The point is not a pissing contest but to bring some realism to the idea some have that all that is Swedish is better when sometimes it isn't. To use the car analogy of another poster, perception would have us believe that Mercedes, BMW and even VW/Audi are better but then look at the reliabilty scores of them and see they are very much not. That is not to say that the mass built boats are better either but many are certainly better than the press they get on here.
 
When I worked in Turkey for a year, I bought an BMW X5. One of the things that thought me "never again" was that in order to keep its residual value up, I had to maintain it to a high standard. A ding or scratch in my current Ford Focus, I don't mind. The slightest blemish in the X5 needed attention of the official dealer (who BTW charge as much in Brussels as in Turkey, where the average industrial wage is 350€ per month. You do get real service, though).

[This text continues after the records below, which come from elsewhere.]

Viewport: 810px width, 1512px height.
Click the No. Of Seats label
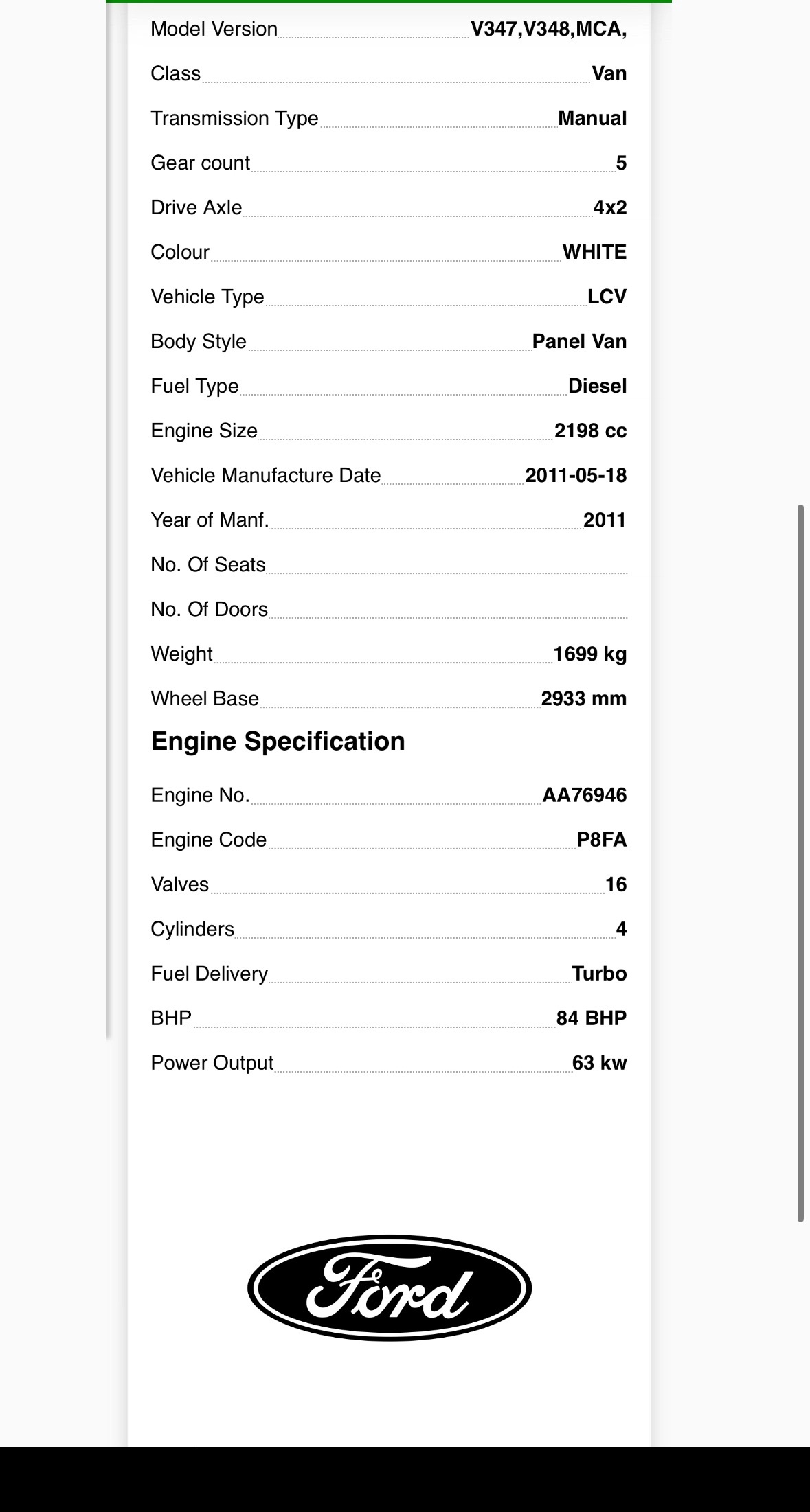point(208,564)
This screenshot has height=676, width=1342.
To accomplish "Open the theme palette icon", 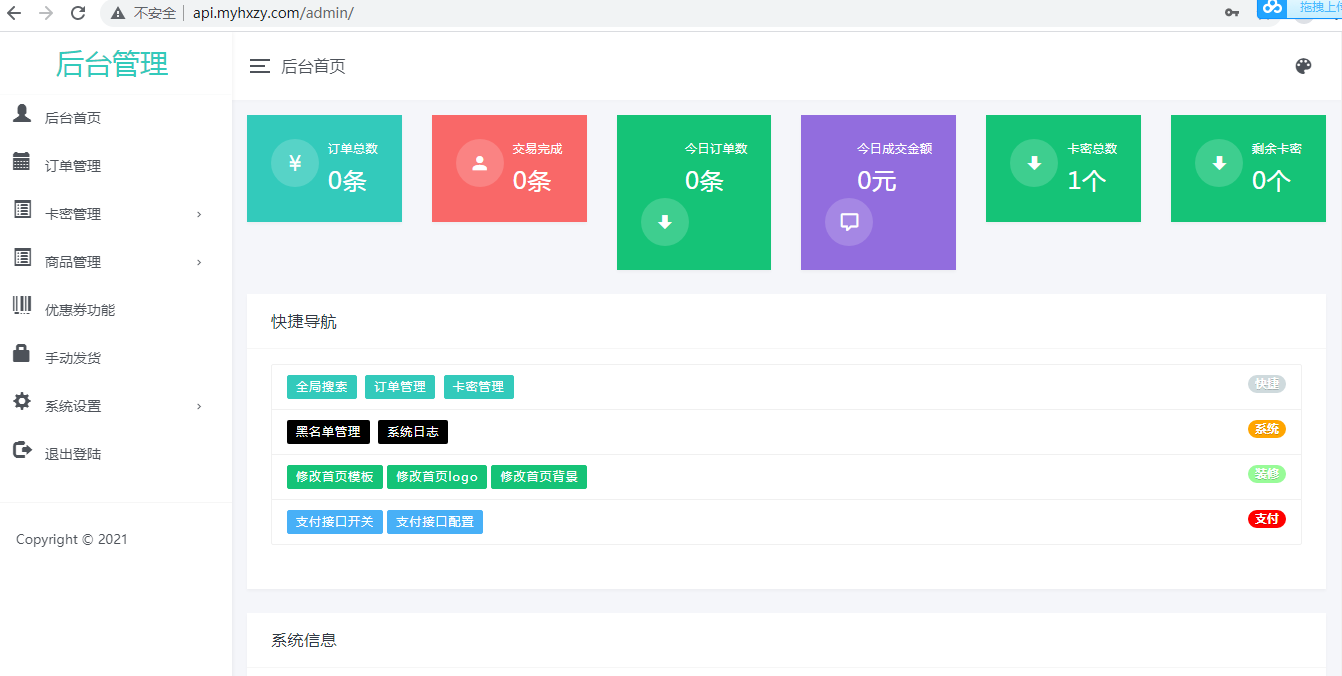I will pos(1303,66).
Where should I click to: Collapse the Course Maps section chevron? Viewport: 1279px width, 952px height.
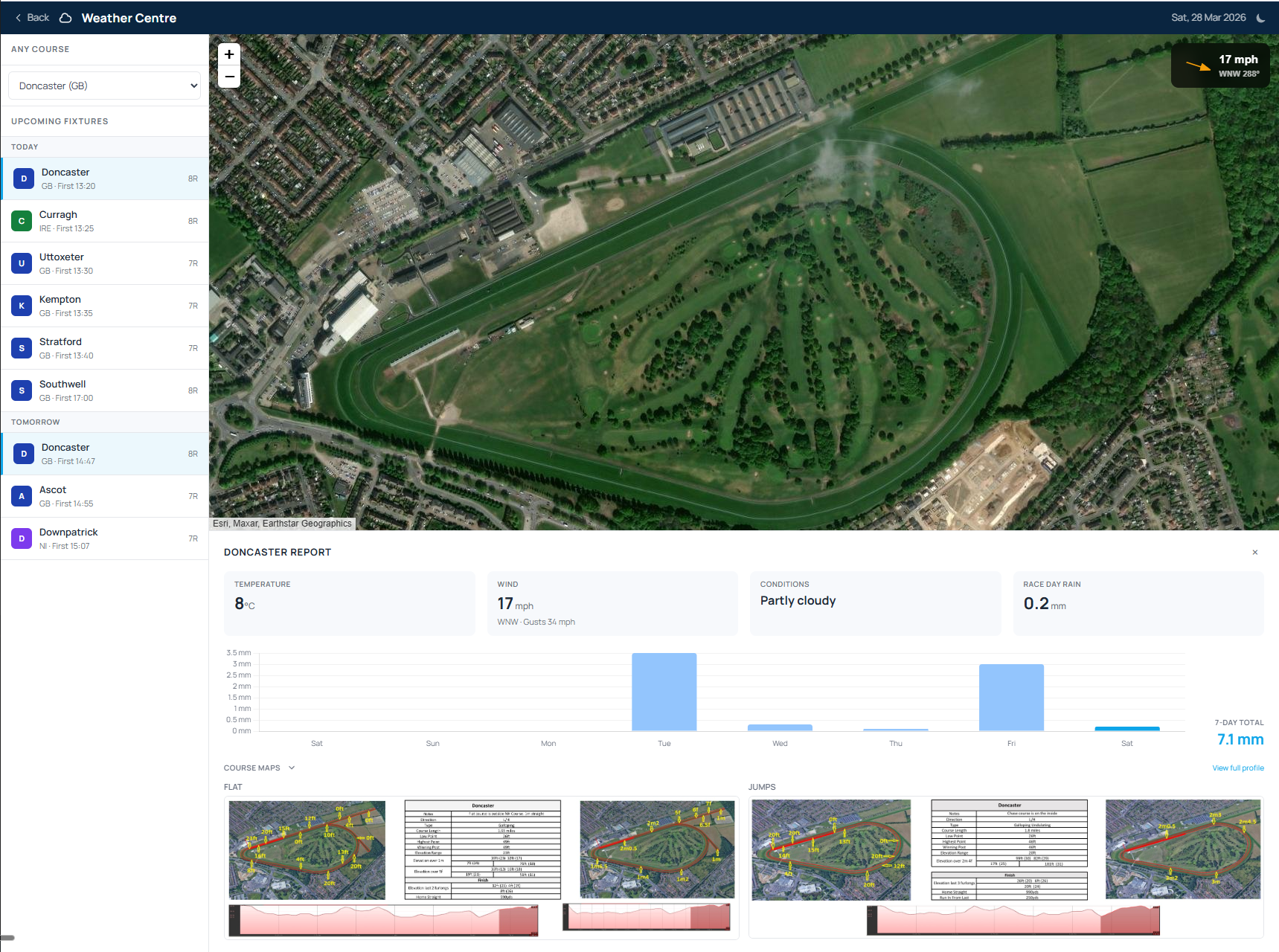pyautogui.click(x=292, y=768)
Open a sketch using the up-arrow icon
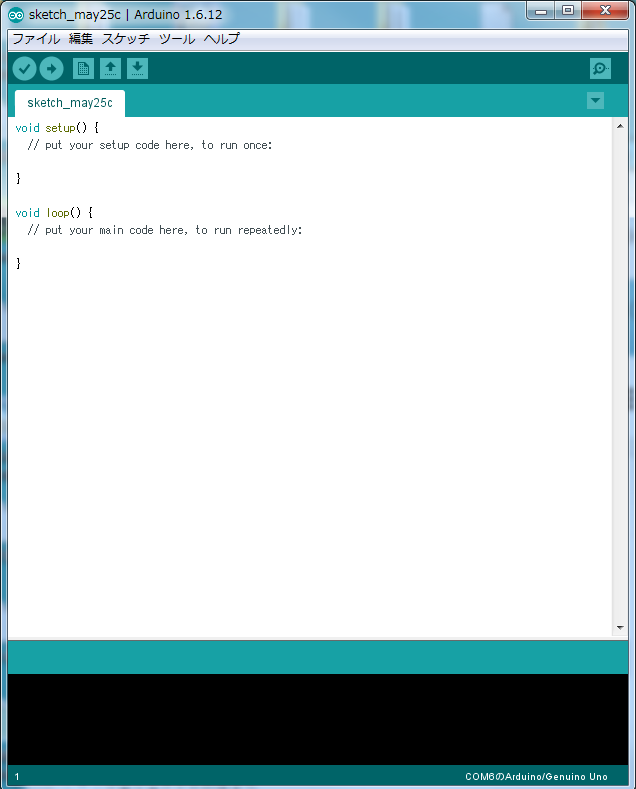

So I fear that the same applies to a Swedish boat. Yes, they have high residual values, but everybody expects them to be in great shape. A cosmetic flaw, like scuff marks or a worn teak deck) woud cause serious depreciation. So why do 1à year old HR look great: the owner is richer, the owner who buys a HR will invest more time, and they need to be maintained to a higher standard than the AWB.

But if the excrement hits the ventilator at sea, put me in a Swedish lump any time.